*** THE RECORDS Section Begins ***

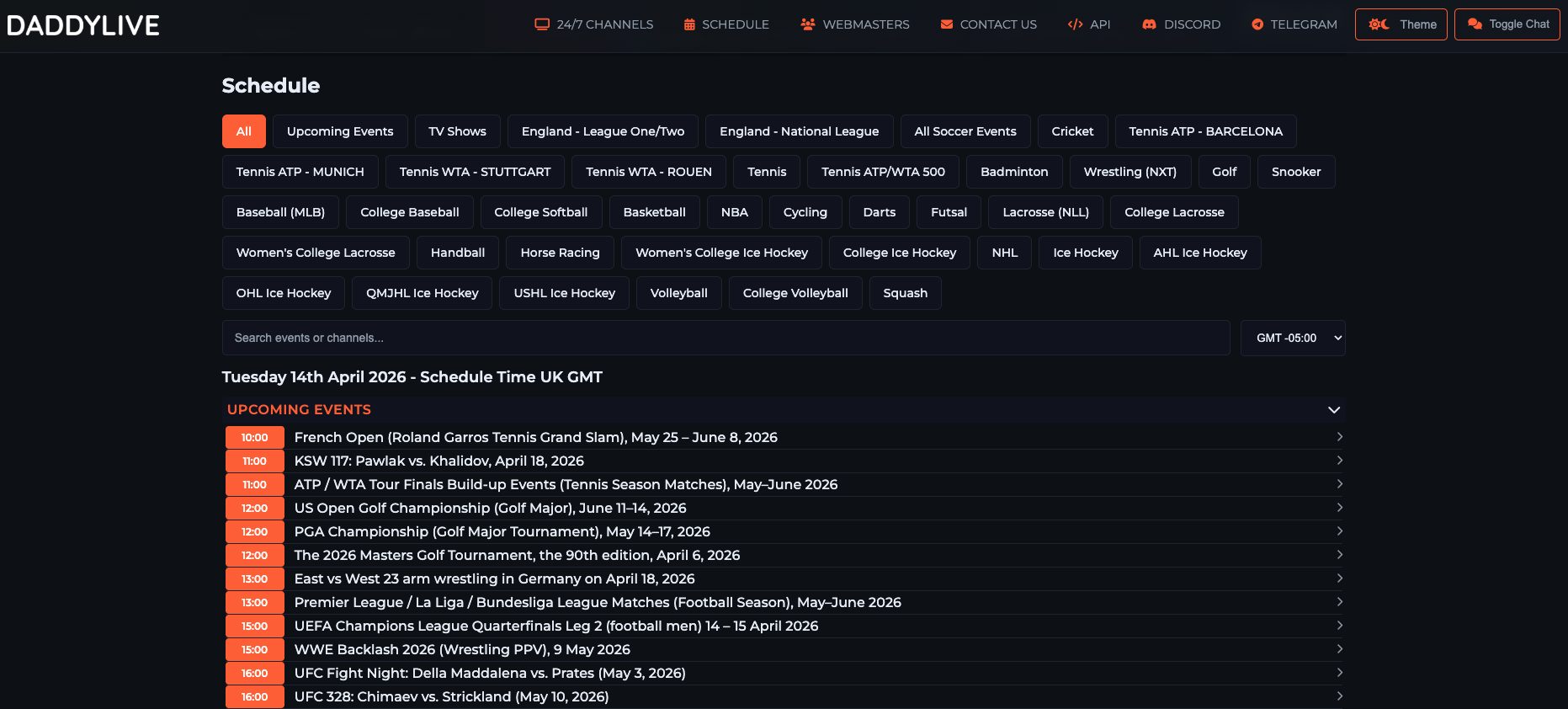The height and width of the screenshot is (709, 1568).
Task: Open UFC 328: Chimaev vs. Strickland event
Action: [451, 696]
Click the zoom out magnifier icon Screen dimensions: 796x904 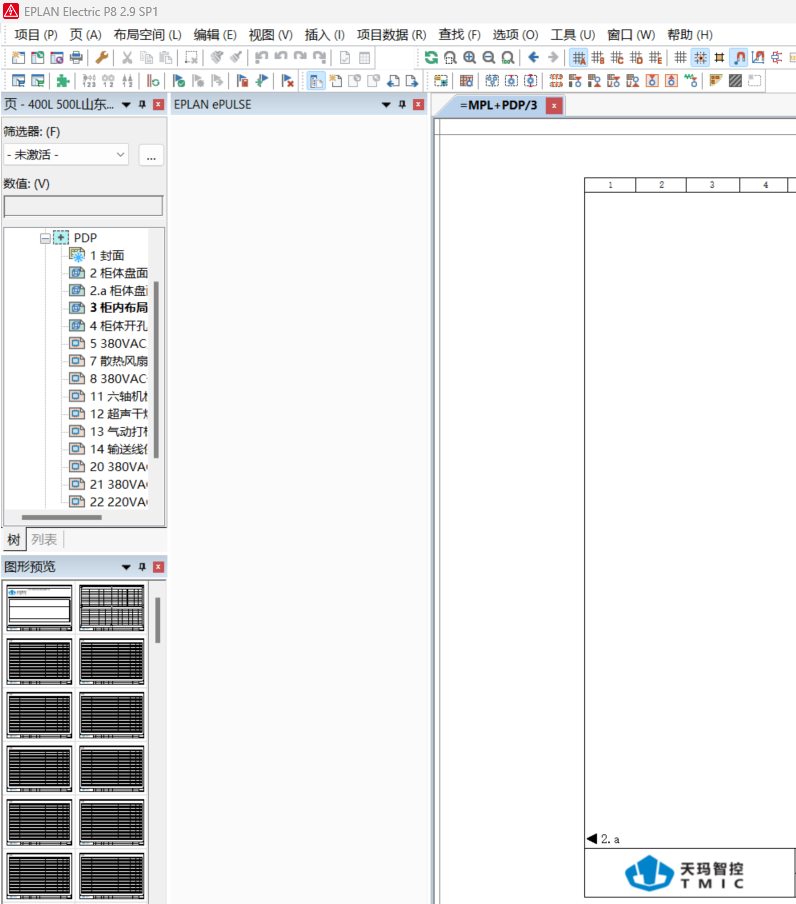point(488,58)
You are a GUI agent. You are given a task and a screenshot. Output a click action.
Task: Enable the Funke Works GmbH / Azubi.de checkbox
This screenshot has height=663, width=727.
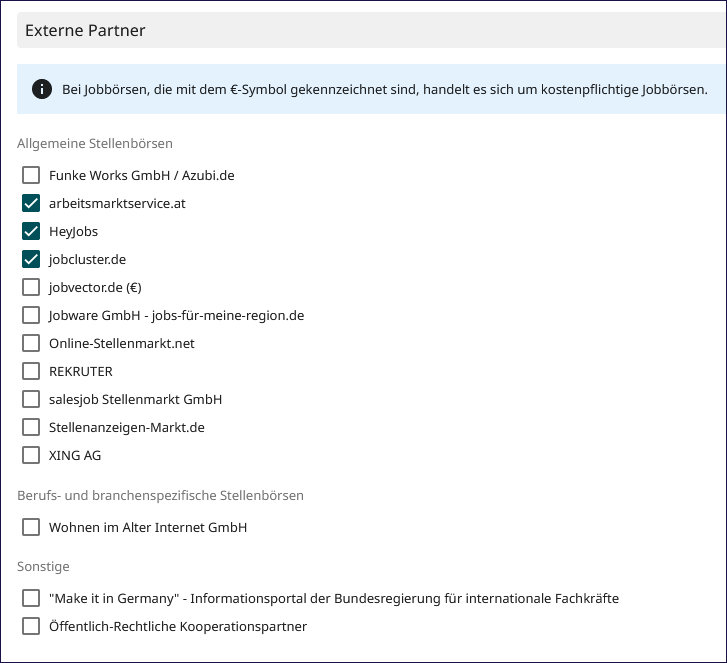(31, 175)
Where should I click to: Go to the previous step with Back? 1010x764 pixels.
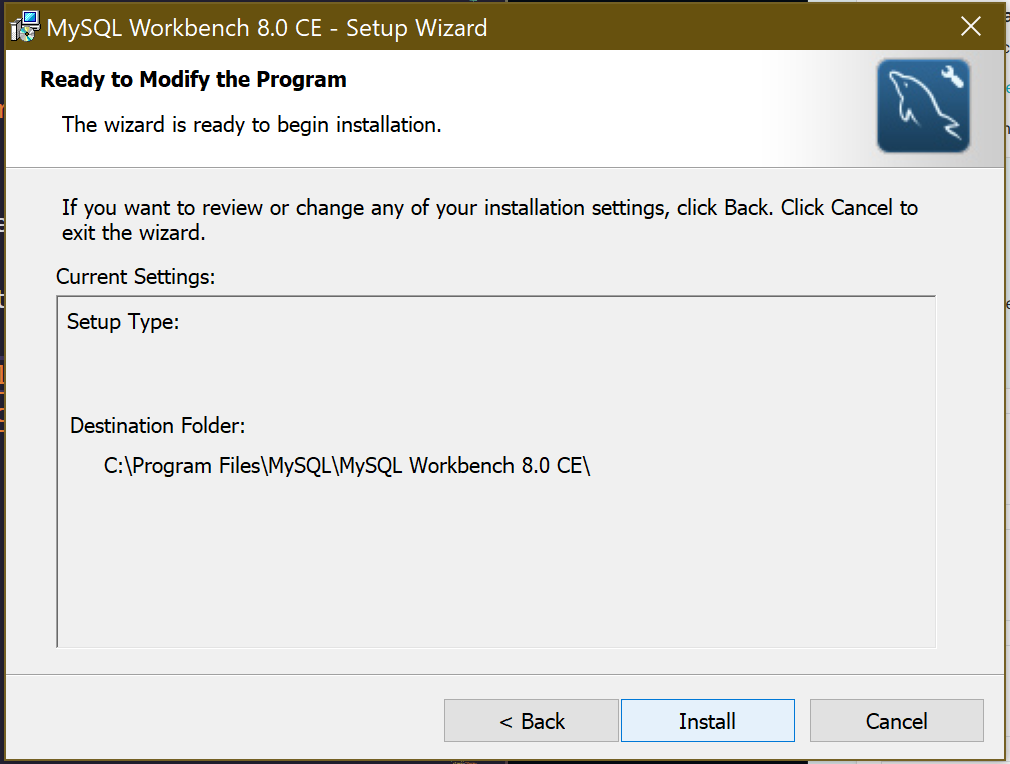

*** THE RECORDS Section Ends ***

→ **ASSIGNMENT**
Set down exactly, and only, the lines from the one containing "You are a GUI" through the last line of the entries. Pictures do not belong in the copy.

→ **TASK ANSWER**
You are a GUI agent. You are given a task and a screenshot. Output a click action.
Task: Enable the Funke Works GmbH / Azubi.de checkbox
This screenshot has height=663, width=727.
(31, 175)
Where should I click to: Go to the previous step with Back? 1010x764 pixels.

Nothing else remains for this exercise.